> EXERCISE DESCRIPTION
Rewrite every one of the records below, changing "icon" to "button" and leaving everything else as it is.
* * *
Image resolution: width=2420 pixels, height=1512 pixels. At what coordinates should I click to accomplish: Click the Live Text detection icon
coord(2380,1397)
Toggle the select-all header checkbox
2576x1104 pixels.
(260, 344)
* * *
> WORKED SOLUTION
Image resolution: width=2420 pixels, height=1512 pixels. At what coordinates should I click to accomplish: Click the Live Text detection button
coord(2380,1397)
Toggle the select-all header checkbox
2576x1104 pixels.
(260, 344)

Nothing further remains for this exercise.